I held her for a long time and then I said, “My child, you’ll be OK, because now you know the path. You know how to practice and how to take care of yourself. You’ve learned about sitting meditation, so you can sit each day with your wounded inner child. When you have strong feelings, you can do walking meditation to embrace your sadness, your anger. You know how to be there for yourself, so you can change your destiny.” Thankfully, she practiced all this, and she didn’t die at 17. She’s about to turn 34, and she comes to visit me at the monastery every so often. Her parents didn’t change much, but she changed herself and thus her destiny.

What we choose every moment will affect our habits, our personality, and our destiny. Therefore, we must choose with awareness, with understanding and love, so we can care for ourselves better.

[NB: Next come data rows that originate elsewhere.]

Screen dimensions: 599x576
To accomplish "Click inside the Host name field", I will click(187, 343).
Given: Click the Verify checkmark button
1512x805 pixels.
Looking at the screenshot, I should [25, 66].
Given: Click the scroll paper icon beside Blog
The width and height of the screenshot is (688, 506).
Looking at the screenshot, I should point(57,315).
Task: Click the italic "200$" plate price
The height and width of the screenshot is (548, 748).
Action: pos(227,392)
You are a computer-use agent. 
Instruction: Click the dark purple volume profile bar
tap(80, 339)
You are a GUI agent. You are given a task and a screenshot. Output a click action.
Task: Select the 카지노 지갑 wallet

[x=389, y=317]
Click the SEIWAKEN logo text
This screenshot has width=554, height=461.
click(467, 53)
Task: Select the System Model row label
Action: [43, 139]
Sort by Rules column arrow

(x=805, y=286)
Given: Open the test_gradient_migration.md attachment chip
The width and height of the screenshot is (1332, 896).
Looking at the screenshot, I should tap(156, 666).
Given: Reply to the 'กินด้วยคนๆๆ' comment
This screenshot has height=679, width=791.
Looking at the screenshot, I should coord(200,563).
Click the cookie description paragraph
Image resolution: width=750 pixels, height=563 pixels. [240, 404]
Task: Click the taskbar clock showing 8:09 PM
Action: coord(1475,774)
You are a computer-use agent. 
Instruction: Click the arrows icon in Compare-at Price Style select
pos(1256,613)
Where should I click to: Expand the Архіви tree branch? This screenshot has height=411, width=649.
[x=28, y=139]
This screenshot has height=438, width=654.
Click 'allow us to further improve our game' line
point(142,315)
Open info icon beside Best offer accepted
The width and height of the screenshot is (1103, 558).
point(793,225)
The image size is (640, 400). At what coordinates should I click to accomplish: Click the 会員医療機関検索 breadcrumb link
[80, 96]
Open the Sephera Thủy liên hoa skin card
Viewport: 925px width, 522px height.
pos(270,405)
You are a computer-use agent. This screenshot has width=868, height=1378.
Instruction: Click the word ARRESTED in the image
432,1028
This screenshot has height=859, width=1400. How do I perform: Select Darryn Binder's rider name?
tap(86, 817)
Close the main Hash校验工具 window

The second power is the power of love. The need to love and to be loved is real and present in every one of us, but sometimes we get confused about what it really means. I know a woman who in her late 70s rented out her house and moved in with her boyfriend. She was sure she had found “the man,” and she wanted to spend the rest of her life with him. Yet after only a few months she left to go back to her own house. It turned out she’d woken up one morning, and when she saw that her boyfriend didn’t have his dentures in, she thought, “Oh my god, he’s so ugly! I thought I was ugly!” So even at her age, she was taken in by her idea of love.

In Vietnamese, the word for “soulmate” is tri ky, and it means “one who remembers, knows, and masters oneself.” A soulmate is a person who remembers and knows their body, who can take care of and master their feelings and thoughts. Isn’t that revelatory? Even if someone loves us sincerely, if we don’t know how to be our own soulmate, we won’t be able to believe in the love that person is offering because we ourselves don’t know what love is.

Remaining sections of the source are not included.